В незапамятном прошлом большая часть верхнего мира погрузилась в океанскую пучину, и лишь немногие уцелевшие сохранили воспоминания о стране Кн’йан. Вне всякого сомнения, причиной катастрофы стал гнев звездных богов, одинаково враждебных и к человеческой расе, и к ее патриархам. Туманные слухи поведали, что первыми под водой исчезли города самих богов вместе с Великим Ктулху, который и по сей день лежит, скованный сном, в подводных гротах неприступной крепости Р'льех. Поверхность планеты стала непригодна для жизни людей, и постепенно сложилось убеждение, что те, кто остался наверху, сохранили жизнь ценой измены в пользу злобных богов звезд. Связь с верхним миром прервалась. Подземные входы к Кн’йану были замурованы или охранялись стражниками, а всех нарушителей границ рассматривали как вражеских лазутчиков.

Но так было давно. Проходили эпохи, и все меньше пришельцев проникало в Кн’йан; многие стражи покинули посты у входов. Большинство населения забыло о существовании верхнего мира, хотя ученая верхушка не переставала верить в него. С нарушителями границ, последние из которых спустились в Кн’йан столетия назад, не всегда поступали как с посланниками ада; вера в старинные легенды была уже не столь сильной. Их жадно расспрашивали о загадочных мирах наверху, ибо тяга к научному знанию была велика, а мифы и предания, повествовавшие о планетной поверхности, часто искушали подземных ученых выслать наверх исследовательскую экспедицию. Но общественное мнение было настроено против. От пришельцев требовали лишь отказаться от мысли о возвращении – с тем, чтобы никто и никогда не узнал о существовании подземного мира. Страсть «верхних людей» к золоту и серебру могла породить губительные войны. Жертвы необходимости жили счастливо, пускай и сожалели порой о покинутом мире. Они рассказывали все, что удерживала их память, но рассказы эти были неполны и часто противоречили друг другу – трудно было определить, чему следовало верить, чему нет. Многие люди скрытого народа хотели, чтобы пришельцы являлись чаще. Тех же, кто ослушался и пытался бежать, жестоко наказывали. Появление Замаконы было событием, ибо он выглядел высокообразованным человеком и мог поведать больше о верхнем мире, чем все его предшественники. Он все расскажет им и, как надеялись подземные жители, смирится с необходимостью остаться.

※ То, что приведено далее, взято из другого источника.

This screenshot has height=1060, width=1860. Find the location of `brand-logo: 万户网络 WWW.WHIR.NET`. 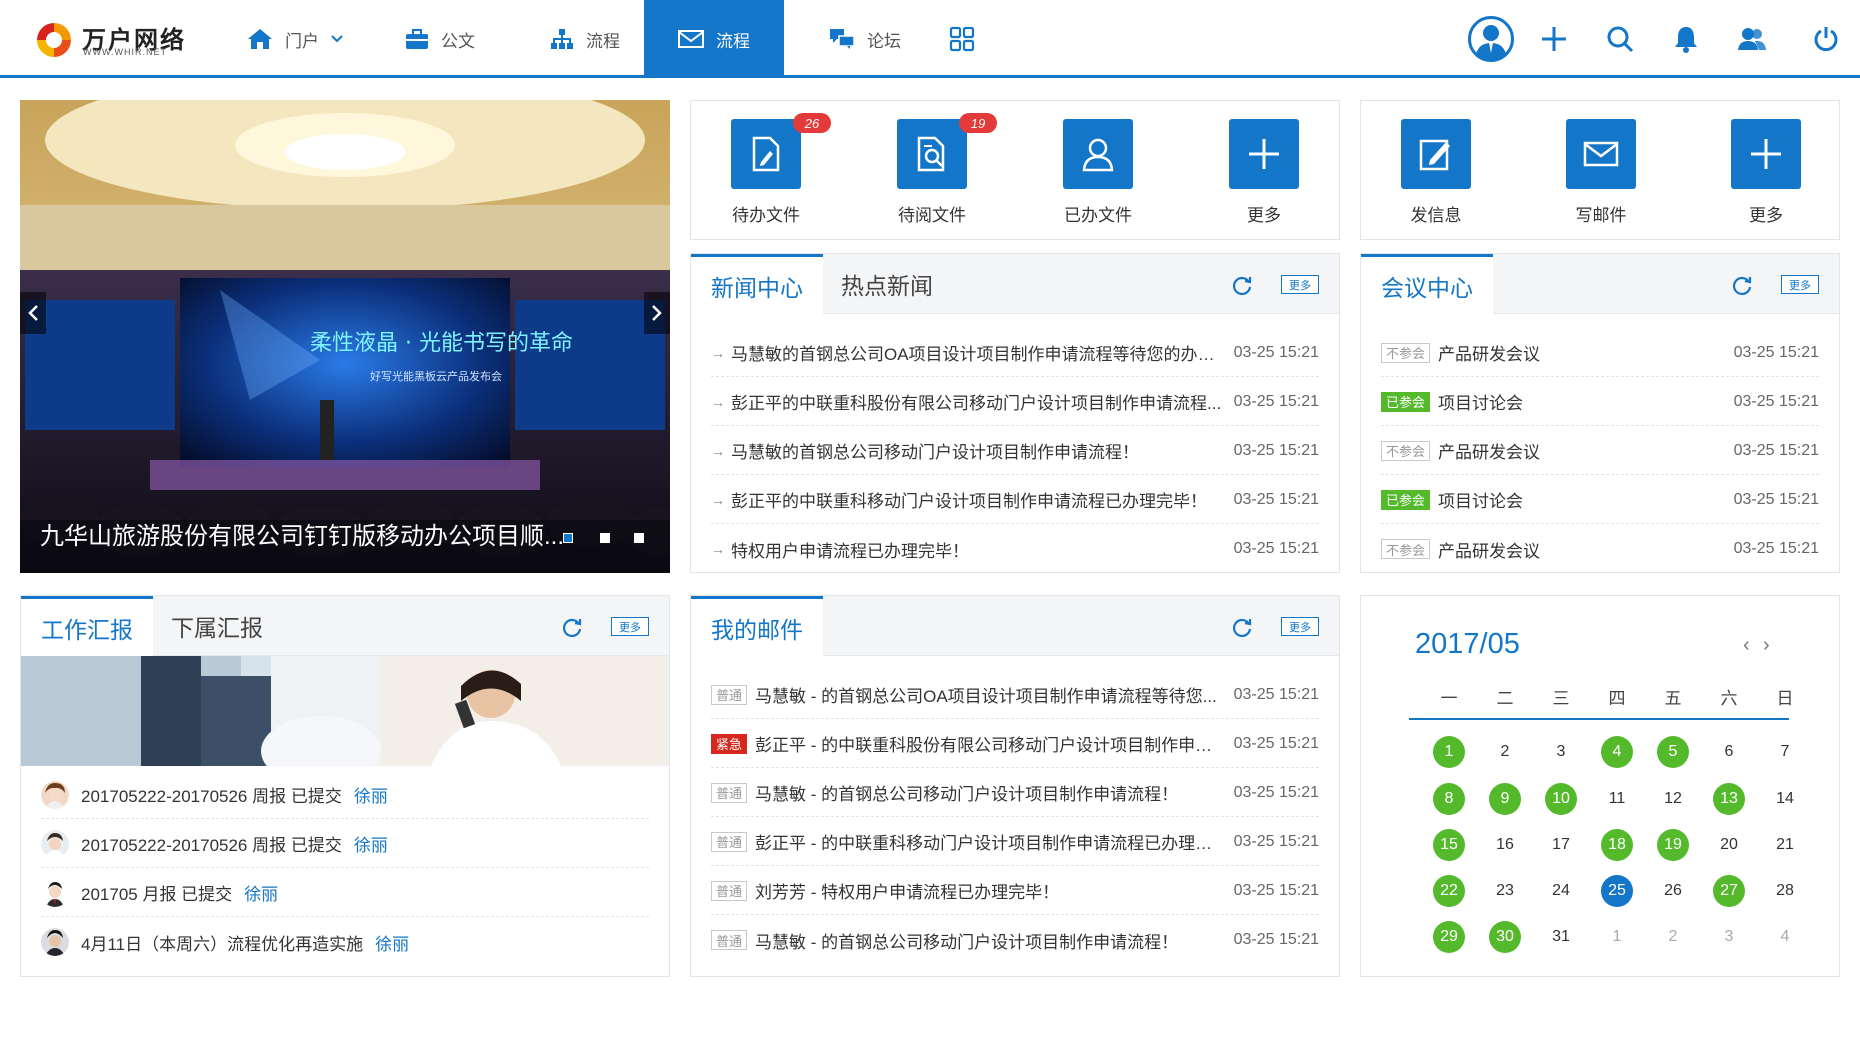

brand-logo: 万户网络 WWW.WHIR.NET is located at coordinates (114, 40).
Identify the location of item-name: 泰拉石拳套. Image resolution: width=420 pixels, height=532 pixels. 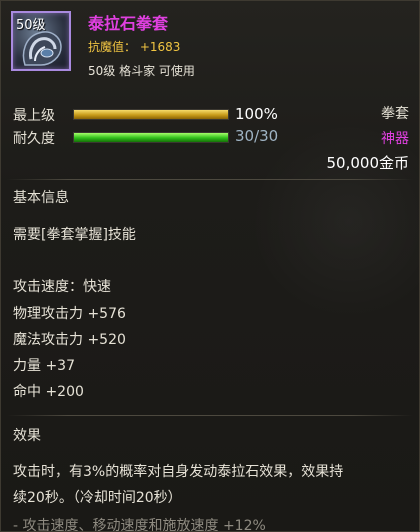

Многое из того, что Замакона узнал о Кн’йане в эту первую беседу, ошеломляло. Он узнал, например, что за прошедшие тысячелетия подземные жители победили старение и смерть – отныне люди не дряхлели и не умирали, кроме как по собственному желанию. Регулируя жизненные процессы, любой человек мог оставаться вечно юным, бессмертным; единственной причиной, почему некоторые из них не противились старению, выступало наслаждение, получаемое от возрастных перемен в мире всеобщего постоянства и застоя. Для возвращения молодости было достаточно лишь желания. Рождения прекратились, за исключением экспериментальных нужд – с тех пор как подземная раса нашла приращение населения неразумным. Многие, однако, предпочитали умирать, ибо, несмотря на старания по изобретению новых видов наслаждений, однообразие жизни становилось тягостным для излишне чувствительных натур – особенно для тех из них, в ком время и пресыщенность заглушили первобытный инстинкт самосохранения. Все воины из отряда, стоящего перед Замаконой, были в возрасте от пятисот до полутора тысяч лет; некоторые из них видели людей из верхнего мира и прежде, но время приглушило воспоминания. Пришельцы с поверхности пытались перенять бессмертие подземной расы, но достигали лишь кратковременного продолжения жизни – в силу различий в эволюции, происходившей на протяжении двух миллионов лет.

Эти эволюционные различия еще поразительнее проявлялись в другой способности жителей Кн’йана – более странной, чем даже бессмертие. Они могли воздействовать на равновесие между материей и бесплотной энергией посредством концентрируемой воли. Иначе говоря, при определенных способностях и уровне знаний люди Кн’йана могли дематериализоваться и воплощаться вновь – и то же могли производить, хотя и с большим расходом энергии, с чужеродными предметами, разбирая их на атомы и без ущерба собирая вновь. Если бы Замакона не отозвался на стук, ему пришлось бы собственными глазами наблюдать эту удивительную способность; лишь нежелание расходовать психическую силу удержало двадцать воинов от стремительного марша сквозь запертую золотую дверь и стены.